**About this task:**
Nothing but the lines from the one with "LED (641, 891)" down to the one with "Allow (146, 1362)" should be returned, exactly and with both ends included, from the material below.
☆ ☆ ☆ ☆ ☆ ☆ ☆
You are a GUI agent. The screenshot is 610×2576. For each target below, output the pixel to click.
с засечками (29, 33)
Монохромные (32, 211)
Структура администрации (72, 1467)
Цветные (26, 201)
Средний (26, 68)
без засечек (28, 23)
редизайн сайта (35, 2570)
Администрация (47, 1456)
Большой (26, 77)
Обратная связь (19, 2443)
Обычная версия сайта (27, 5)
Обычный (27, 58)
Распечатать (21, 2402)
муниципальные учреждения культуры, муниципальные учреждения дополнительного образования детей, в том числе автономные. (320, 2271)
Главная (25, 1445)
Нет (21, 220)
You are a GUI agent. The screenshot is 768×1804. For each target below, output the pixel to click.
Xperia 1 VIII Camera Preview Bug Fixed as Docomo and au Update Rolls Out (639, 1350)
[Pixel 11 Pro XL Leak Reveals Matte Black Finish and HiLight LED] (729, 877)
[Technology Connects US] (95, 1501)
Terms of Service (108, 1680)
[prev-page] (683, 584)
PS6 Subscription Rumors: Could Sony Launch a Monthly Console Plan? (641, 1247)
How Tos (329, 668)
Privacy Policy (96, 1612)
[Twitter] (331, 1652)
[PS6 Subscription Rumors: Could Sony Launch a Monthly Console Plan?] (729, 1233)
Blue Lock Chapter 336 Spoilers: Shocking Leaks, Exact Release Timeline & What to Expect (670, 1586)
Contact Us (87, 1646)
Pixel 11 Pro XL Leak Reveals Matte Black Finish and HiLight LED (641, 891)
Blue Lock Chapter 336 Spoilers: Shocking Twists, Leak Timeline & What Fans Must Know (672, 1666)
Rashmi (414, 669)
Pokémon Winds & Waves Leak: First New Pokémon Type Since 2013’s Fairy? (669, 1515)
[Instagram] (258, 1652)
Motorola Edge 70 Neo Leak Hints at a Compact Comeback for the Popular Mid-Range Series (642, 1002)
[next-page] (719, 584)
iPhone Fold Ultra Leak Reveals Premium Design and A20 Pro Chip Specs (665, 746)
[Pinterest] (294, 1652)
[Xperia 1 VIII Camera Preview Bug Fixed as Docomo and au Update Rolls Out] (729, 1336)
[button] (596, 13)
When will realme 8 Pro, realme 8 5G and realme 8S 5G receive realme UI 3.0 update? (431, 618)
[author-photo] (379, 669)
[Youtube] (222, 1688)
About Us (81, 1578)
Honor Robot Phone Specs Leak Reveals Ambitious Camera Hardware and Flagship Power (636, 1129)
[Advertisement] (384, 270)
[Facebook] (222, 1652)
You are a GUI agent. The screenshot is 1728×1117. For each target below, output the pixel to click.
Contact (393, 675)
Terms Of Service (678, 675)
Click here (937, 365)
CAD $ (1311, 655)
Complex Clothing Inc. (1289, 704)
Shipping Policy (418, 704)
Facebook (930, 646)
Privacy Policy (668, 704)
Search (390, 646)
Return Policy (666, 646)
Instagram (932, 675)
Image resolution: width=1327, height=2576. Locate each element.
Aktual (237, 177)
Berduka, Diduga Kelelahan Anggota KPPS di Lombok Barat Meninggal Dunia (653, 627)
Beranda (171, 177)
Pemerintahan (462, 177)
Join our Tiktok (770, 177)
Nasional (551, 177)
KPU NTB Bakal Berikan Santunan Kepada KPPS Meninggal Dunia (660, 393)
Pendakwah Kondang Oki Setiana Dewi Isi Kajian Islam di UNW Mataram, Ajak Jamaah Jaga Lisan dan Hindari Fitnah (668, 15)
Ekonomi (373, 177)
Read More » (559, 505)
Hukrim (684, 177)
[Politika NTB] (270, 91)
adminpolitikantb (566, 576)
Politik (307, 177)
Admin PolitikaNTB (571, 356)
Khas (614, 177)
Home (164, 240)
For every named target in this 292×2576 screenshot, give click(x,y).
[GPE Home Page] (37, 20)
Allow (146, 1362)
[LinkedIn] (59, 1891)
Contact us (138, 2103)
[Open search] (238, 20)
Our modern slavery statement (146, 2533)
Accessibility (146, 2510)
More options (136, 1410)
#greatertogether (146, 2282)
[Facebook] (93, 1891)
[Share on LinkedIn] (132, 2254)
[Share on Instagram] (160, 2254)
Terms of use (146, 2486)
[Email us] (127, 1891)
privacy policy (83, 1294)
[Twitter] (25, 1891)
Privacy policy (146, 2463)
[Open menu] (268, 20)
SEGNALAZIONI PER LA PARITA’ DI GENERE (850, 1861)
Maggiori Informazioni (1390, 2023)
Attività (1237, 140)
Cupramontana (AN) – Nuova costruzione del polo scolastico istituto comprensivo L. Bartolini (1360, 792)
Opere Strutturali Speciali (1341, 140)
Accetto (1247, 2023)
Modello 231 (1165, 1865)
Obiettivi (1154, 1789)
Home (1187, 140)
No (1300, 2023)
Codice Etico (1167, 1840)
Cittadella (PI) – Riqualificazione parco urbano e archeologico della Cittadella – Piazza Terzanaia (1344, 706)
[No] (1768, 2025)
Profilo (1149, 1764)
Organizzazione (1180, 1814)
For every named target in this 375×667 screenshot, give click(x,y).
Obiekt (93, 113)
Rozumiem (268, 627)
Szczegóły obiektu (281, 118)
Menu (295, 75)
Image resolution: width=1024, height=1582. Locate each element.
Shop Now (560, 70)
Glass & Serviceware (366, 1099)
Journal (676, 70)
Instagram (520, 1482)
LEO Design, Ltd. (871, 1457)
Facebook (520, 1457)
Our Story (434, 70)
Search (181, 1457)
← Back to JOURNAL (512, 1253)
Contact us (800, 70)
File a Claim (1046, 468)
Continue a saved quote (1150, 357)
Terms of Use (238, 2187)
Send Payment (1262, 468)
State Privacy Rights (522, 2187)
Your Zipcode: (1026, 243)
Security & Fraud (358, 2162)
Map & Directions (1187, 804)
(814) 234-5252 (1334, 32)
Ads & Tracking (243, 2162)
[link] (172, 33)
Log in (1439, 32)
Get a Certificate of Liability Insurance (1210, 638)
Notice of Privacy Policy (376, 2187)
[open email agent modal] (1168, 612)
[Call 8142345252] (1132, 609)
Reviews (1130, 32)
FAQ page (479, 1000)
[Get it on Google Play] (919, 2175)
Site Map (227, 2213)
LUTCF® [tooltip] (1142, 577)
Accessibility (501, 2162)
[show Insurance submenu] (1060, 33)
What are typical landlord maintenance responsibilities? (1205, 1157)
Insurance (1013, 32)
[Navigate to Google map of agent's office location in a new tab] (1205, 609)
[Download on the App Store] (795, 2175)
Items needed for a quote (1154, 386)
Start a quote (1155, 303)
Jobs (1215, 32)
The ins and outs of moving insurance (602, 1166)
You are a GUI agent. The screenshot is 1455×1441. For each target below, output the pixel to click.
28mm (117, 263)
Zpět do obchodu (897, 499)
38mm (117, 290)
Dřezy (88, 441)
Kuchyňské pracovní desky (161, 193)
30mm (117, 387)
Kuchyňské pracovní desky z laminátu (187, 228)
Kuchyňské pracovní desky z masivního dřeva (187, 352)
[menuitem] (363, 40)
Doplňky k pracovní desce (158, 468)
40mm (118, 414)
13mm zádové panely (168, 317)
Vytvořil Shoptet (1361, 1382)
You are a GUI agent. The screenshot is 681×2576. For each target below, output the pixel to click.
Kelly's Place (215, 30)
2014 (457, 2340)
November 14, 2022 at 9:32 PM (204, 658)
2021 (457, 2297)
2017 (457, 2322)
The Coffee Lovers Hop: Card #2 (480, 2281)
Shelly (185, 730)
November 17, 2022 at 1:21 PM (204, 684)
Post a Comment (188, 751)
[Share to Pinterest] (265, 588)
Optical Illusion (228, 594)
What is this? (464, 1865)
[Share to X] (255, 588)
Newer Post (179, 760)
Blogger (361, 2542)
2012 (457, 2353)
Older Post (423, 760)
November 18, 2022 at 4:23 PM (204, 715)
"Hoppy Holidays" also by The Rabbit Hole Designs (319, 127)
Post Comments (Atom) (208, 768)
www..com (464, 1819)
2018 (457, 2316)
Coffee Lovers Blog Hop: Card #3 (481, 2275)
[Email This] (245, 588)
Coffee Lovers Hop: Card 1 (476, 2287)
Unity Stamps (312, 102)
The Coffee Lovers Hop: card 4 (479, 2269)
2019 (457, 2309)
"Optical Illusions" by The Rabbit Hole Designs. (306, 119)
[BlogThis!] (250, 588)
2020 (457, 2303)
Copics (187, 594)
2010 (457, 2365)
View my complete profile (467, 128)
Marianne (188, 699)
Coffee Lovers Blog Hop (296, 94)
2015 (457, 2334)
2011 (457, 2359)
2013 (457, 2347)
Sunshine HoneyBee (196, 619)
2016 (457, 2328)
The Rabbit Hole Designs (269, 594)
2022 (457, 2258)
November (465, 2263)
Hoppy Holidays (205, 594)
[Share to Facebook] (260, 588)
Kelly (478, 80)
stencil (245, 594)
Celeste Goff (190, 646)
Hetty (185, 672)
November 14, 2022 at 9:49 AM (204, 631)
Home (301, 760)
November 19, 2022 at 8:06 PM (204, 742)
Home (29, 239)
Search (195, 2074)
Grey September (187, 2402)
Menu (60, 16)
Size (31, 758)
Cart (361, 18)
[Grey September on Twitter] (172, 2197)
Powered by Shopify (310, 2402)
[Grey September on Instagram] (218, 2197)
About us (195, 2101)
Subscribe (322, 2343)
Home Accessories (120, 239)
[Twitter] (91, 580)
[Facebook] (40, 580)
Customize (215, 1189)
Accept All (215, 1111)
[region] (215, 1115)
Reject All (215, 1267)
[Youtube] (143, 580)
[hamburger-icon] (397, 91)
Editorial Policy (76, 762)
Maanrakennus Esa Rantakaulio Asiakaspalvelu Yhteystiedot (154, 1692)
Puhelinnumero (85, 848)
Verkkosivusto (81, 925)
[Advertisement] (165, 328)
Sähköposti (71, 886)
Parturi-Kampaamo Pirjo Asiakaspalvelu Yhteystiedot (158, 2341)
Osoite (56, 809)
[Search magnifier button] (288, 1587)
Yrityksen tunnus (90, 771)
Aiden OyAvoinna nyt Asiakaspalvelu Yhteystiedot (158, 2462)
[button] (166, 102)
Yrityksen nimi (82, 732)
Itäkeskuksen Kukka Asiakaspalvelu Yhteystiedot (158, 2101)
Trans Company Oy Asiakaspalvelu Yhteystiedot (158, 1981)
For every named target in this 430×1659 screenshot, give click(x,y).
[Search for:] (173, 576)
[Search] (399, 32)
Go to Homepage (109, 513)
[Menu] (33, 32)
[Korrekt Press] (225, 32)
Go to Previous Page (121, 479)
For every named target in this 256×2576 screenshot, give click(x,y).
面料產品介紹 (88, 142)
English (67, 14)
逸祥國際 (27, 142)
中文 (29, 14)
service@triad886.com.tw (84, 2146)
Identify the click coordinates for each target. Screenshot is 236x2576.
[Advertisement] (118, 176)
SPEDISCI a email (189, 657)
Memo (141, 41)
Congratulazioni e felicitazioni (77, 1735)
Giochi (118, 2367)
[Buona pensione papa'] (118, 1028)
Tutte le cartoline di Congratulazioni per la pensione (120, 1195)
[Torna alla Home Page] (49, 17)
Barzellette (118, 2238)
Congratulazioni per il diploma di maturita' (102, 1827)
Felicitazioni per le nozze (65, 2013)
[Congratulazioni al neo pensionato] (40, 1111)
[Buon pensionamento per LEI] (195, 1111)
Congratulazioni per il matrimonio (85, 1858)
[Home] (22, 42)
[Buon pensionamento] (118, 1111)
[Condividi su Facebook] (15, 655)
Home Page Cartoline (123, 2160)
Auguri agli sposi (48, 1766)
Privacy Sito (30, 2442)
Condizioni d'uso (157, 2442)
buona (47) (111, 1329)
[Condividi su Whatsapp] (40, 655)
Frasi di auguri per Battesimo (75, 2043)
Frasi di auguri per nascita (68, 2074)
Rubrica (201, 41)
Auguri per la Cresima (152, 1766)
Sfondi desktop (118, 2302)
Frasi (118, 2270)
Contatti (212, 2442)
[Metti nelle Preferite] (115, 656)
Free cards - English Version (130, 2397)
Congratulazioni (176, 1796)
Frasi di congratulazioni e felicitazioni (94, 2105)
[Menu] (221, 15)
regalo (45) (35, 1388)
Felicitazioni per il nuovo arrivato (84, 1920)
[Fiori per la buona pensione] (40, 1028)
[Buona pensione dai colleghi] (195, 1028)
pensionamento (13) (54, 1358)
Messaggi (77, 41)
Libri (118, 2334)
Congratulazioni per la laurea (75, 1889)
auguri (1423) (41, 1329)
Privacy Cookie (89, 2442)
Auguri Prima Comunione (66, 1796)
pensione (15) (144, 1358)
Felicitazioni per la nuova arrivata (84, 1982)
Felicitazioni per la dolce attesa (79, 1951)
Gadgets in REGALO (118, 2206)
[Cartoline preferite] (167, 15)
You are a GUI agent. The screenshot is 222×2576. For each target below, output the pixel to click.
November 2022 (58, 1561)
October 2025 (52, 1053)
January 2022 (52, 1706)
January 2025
☆ ☆ ☆ ☆ ☆ ☆ ☆
**Final answer:**
Pixel 11 Pro XL Leak Reveals Matte Black Finish and HiLight LED (641, 891)
Blue Lock Chapter 336 Spoilers: Shocking Twists, Leak Timeline & What Fans Must Know (672, 1666)
Rashmi (414, 669)
Pokémon Winds & Waves Leak: First New Pokémon Type Since 2013’s Fairy? (669, 1515)
[Instagram] (258, 1652)
Motorola Edge 70 Neo Leak Hints at a Compact Comeback for the Popular Mid-Range Series (642, 1002)
[next-page] (719, 584)
iPhone Fold Ultra Leak Reveals Premium Design and A20 Pro Chip Specs (665, 746)
[Pinterest] (294, 1652)
[Xperia 1 VIII Camera Preview Bug Fixed as Docomo and au Update Rolls Out] (729, 1336)
[button] (596, 13)
When will realme 8 Pro, realme 8 5G and realme 8S 5G receive realme UI 3.0 update? (431, 618)
[author-photo] (379, 669)
[Youtube] (222, 1688)
About Us (81, 1578)
Honor Robot Phone Specs Leak Reveals Ambitious Camera Hardware and Flagship Power (636, 1129)
[Advertisement] (384, 270)
[Facebook] (222, 1652)
You are a GUI agent. The screenshot is 1728×1117. For each target below, output the pixel to click.
Contact (393, 675)
Terms Of Service (678, 675)
Click here (937, 365)
CAD $ (1311, 655)
Complex Clothing Inc. (1289, 704)
Shipping Policy (418, 704)
Facebook (930, 646)
Privacy Policy (668, 704)
Search (390, 646)
Return Policy (666, 646)
Instagram (932, 675)
Image resolution: width=1327, height=2576. Locate each element.
Aktual (237, 177)
Berduka, Diduga Kelelahan Anggota KPPS di Lombok Barat Meninggal Dunia (653, 627)
Beranda (171, 177)
Pemerintahan (462, 177)
Join our Tiktok (770, 177)
Nasional (551, 177)
KPU NTB Bakal Berikan Santunan Kepada KPPS Meninggal Dunia (660, 393)
Pendakwah Kondang Oki Setiana Dewi Isi Kajian Islam di UNW Mataram, Ajak Jamaah Jaga Lisan dan Hindari Fitnah (668, 15)
Ekonomi (373, 177)
Read More » (559, 505)
Hukrim (684, 177)
[Politika NTB] (270, 91)
adminpolitikantb (566, 576)
Politik (307, 177)
Admin PolitikaNTB (571, 356)
Khas (614, 177)
Home (164, 240)
For every named target in this 292×2576 screenshot, give click(x,y).
[GPE Home Page] (37, 20)
Allow (146, 1362)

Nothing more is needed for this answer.